**Task item**
Give back exactly the stretch of data below from the line holding "This screenshot has width=642, height=1968." through the line holding "Toggle El dialogo", both ends included, and leave the remaining lines out.

Collected data entries:
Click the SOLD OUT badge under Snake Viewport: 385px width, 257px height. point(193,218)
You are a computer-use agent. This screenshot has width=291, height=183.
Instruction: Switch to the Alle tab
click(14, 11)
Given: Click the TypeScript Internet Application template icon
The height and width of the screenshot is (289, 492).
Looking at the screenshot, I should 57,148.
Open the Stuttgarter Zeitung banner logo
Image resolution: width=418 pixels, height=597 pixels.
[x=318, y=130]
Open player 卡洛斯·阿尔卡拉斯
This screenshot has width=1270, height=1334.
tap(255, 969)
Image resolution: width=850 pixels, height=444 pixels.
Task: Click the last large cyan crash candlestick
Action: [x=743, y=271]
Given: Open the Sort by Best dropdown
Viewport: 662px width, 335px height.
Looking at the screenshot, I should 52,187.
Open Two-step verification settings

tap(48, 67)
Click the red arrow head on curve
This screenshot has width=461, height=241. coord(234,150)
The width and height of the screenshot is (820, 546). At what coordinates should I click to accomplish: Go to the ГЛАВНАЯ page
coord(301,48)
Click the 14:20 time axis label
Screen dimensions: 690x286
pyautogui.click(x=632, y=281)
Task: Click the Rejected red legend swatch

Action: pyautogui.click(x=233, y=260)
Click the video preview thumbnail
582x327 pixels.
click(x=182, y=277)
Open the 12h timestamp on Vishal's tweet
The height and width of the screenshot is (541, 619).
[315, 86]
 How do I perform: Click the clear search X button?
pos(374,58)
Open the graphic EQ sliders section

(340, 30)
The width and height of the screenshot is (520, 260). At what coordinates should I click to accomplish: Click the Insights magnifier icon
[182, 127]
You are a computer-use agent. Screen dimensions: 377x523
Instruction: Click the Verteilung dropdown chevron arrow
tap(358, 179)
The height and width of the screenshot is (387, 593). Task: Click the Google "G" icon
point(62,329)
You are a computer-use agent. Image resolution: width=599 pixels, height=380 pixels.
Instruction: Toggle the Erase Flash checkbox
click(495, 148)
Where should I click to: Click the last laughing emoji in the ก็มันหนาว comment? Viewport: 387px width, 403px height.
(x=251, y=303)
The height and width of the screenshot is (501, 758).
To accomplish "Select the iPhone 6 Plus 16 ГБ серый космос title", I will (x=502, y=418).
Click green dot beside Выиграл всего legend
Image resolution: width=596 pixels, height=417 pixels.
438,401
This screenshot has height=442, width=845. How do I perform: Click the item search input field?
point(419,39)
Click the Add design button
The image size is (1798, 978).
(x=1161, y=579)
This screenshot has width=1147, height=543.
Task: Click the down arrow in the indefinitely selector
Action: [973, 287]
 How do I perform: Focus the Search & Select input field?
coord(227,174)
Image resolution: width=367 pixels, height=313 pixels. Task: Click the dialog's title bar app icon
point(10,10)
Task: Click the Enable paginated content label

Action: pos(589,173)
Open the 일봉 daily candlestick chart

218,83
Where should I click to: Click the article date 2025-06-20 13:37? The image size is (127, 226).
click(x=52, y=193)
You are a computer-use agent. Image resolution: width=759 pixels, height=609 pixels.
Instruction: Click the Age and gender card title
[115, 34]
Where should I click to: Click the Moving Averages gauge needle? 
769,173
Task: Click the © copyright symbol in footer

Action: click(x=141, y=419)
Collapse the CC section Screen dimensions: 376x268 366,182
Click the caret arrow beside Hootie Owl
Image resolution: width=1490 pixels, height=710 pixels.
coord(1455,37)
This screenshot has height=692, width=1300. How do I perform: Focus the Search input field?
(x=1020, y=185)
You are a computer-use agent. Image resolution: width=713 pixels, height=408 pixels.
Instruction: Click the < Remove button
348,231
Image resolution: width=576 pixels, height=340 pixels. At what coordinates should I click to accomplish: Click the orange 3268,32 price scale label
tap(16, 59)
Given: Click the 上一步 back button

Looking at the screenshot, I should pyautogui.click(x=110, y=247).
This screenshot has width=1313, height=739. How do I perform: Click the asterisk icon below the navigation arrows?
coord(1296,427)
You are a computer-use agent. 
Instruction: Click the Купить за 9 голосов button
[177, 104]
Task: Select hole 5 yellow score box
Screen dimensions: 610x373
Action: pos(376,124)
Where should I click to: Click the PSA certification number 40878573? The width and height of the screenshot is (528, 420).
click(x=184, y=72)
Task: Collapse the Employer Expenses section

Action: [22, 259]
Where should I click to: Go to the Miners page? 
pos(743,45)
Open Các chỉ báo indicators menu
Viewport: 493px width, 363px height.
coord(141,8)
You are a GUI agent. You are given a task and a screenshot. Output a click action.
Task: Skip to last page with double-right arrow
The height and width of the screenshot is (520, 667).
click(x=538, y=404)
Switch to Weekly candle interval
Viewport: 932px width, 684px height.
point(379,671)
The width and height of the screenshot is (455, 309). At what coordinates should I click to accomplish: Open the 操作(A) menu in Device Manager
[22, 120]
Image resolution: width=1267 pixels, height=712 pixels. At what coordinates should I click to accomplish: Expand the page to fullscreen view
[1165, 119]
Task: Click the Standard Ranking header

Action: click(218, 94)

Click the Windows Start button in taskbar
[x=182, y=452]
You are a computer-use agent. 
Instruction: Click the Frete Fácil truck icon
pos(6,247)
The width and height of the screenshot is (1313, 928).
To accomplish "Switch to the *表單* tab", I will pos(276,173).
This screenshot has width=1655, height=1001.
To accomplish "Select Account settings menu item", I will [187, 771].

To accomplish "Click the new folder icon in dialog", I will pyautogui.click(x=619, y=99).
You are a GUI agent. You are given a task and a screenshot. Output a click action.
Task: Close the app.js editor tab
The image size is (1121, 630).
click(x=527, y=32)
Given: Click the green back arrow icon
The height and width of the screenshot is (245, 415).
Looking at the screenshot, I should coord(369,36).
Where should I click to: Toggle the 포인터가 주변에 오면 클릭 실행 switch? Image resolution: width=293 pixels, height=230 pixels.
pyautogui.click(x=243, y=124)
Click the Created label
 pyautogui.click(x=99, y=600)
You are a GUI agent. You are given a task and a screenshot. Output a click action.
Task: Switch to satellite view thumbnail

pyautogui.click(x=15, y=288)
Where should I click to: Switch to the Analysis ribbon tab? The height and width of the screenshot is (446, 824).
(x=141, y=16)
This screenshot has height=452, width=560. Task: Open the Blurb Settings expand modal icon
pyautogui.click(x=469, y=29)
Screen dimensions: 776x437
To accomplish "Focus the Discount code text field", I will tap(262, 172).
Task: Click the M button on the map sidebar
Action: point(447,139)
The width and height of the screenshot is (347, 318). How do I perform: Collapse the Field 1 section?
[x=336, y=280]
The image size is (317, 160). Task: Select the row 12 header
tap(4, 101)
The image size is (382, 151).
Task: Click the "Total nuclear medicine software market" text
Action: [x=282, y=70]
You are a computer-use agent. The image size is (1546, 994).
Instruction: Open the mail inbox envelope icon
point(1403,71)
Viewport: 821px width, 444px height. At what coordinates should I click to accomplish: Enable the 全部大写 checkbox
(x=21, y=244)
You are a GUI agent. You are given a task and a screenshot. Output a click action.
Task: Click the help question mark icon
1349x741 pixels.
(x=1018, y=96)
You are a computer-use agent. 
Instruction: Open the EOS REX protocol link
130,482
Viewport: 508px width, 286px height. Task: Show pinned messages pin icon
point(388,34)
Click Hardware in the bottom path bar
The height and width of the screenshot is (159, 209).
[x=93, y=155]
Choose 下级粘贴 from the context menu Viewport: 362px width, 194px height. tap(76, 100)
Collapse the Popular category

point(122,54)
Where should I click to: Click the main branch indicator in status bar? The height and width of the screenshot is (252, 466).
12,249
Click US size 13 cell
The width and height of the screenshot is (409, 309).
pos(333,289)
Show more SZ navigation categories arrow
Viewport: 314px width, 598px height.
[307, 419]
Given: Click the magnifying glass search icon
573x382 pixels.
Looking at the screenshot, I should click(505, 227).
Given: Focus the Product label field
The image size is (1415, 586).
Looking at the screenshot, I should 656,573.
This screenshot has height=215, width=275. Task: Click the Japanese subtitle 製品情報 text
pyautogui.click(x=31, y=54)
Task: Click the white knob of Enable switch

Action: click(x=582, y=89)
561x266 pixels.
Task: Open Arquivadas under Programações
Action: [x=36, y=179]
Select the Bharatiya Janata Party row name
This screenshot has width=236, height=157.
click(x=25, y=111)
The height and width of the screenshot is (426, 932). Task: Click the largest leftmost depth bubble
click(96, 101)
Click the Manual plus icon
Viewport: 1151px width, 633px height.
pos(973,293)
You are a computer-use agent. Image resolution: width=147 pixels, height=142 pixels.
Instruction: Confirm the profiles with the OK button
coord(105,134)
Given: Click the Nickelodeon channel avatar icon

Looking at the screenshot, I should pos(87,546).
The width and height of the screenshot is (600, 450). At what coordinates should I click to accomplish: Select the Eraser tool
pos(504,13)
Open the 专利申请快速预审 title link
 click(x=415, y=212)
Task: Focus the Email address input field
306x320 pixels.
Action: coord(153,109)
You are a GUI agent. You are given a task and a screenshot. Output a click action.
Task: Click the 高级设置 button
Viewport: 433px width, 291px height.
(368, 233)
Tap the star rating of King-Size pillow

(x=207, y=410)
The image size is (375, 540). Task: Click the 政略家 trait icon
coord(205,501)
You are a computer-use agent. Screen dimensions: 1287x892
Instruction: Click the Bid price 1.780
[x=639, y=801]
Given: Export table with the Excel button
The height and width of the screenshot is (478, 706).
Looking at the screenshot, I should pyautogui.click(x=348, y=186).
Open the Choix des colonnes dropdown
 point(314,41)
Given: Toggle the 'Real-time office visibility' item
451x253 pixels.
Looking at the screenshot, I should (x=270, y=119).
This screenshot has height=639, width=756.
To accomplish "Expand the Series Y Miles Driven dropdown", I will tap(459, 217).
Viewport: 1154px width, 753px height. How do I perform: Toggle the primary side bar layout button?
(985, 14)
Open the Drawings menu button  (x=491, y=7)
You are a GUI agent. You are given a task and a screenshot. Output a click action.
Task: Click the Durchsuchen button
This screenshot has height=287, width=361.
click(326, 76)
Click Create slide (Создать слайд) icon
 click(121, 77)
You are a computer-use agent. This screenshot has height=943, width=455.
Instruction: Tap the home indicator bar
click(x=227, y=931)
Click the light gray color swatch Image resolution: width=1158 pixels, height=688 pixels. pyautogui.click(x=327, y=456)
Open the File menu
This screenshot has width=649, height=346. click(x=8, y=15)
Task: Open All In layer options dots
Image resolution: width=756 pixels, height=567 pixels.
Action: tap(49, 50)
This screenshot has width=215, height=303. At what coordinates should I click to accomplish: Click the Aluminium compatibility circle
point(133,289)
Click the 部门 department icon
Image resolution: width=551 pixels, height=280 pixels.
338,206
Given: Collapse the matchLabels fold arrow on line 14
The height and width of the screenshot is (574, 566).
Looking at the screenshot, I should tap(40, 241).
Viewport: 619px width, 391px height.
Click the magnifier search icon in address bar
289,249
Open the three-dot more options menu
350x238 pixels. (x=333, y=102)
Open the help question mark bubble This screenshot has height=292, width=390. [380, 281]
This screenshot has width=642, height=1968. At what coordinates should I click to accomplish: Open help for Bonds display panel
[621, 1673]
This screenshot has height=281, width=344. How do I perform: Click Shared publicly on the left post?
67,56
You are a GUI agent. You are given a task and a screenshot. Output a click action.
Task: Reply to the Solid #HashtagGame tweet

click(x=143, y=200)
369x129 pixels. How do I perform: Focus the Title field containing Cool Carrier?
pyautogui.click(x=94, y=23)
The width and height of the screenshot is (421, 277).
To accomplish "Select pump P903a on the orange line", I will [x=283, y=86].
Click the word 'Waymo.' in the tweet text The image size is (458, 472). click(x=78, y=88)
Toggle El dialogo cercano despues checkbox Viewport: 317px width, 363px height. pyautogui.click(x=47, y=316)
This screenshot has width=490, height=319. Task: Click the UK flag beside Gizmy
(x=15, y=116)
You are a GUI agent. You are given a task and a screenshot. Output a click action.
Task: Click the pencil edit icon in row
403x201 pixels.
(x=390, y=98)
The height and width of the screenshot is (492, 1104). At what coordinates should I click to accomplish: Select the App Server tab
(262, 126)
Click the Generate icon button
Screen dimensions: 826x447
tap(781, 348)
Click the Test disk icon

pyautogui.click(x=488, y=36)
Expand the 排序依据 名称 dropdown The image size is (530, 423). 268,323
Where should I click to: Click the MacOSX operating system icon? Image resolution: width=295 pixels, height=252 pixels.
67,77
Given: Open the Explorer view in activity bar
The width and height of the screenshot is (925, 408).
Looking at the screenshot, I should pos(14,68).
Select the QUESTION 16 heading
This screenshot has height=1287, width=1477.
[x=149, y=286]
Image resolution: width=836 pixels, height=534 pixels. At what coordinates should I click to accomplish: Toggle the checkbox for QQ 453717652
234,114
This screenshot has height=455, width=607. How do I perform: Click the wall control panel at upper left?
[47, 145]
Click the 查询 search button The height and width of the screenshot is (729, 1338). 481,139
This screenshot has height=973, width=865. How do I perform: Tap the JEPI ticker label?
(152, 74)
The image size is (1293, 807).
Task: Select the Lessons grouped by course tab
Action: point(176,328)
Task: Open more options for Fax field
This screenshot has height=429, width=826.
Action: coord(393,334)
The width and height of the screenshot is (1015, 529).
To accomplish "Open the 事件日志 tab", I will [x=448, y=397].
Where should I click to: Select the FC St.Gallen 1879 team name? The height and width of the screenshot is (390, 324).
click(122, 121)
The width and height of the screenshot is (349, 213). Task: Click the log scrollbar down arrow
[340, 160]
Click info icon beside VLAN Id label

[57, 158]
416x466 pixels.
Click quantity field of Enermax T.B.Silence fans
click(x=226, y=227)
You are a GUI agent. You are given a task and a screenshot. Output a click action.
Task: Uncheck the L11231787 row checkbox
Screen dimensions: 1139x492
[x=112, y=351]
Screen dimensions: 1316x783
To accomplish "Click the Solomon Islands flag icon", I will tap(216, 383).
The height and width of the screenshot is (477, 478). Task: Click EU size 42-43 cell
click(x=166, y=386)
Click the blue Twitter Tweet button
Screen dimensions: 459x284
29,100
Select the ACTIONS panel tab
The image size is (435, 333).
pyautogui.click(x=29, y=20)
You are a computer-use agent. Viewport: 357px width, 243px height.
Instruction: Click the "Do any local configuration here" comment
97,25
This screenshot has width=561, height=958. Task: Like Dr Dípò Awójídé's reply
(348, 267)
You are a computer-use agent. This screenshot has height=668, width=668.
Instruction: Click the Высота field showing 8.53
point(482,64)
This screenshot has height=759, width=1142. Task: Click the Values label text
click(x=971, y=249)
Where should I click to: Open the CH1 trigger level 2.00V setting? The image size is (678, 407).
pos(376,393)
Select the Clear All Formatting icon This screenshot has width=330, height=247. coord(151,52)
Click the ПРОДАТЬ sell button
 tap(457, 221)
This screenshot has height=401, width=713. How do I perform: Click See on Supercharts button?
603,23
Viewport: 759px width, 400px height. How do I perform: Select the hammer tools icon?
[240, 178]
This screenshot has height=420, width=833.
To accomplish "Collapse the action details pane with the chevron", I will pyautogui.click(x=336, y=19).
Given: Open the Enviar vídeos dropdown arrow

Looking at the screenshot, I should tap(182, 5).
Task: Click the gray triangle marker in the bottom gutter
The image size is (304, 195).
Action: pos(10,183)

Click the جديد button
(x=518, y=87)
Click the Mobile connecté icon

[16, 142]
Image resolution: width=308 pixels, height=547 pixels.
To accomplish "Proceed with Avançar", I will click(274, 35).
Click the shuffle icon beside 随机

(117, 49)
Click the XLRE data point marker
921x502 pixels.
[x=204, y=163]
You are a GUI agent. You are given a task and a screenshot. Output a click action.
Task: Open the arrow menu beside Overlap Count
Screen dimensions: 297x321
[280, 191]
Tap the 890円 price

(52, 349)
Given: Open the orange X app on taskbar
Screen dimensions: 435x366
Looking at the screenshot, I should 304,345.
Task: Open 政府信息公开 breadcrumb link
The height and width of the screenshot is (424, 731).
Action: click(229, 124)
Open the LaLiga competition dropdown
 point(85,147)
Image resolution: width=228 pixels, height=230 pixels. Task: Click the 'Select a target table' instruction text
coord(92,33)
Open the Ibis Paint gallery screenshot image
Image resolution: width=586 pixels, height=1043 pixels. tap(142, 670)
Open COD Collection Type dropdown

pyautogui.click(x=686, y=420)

**Answer section**
This screenshot has width=642, height=1968. At what coordinates should I click to accomplish: Open help for Bonds display panel
[621, 1673]
This screenshot has height=281, width=344. How do I perform: Click Shared publicly on the left post?
67,56
You are a GUI agent. You are given a task and a screenshot. Output a click action.
Task: Reply to the Solid #HashtagGame tweet

click(x=143, y=200)
369x129 pixels. How do I perform: Focus the Title field containing Cool Carrier?
pyautogui.click(x=94, y=23)
The width and height of the screenshot is (421, 277).
To accomplish "Select pump P903a on the orange line", I will [x=283, y=86].
Click the word 'Waymo.' in the tweet text The image size is (458, 472). click(x=78, y=88)
Toggle El dialogo cercano despues checkbox Viewport: 317px width, 363px height. pyautogui.click(x=47, y=316)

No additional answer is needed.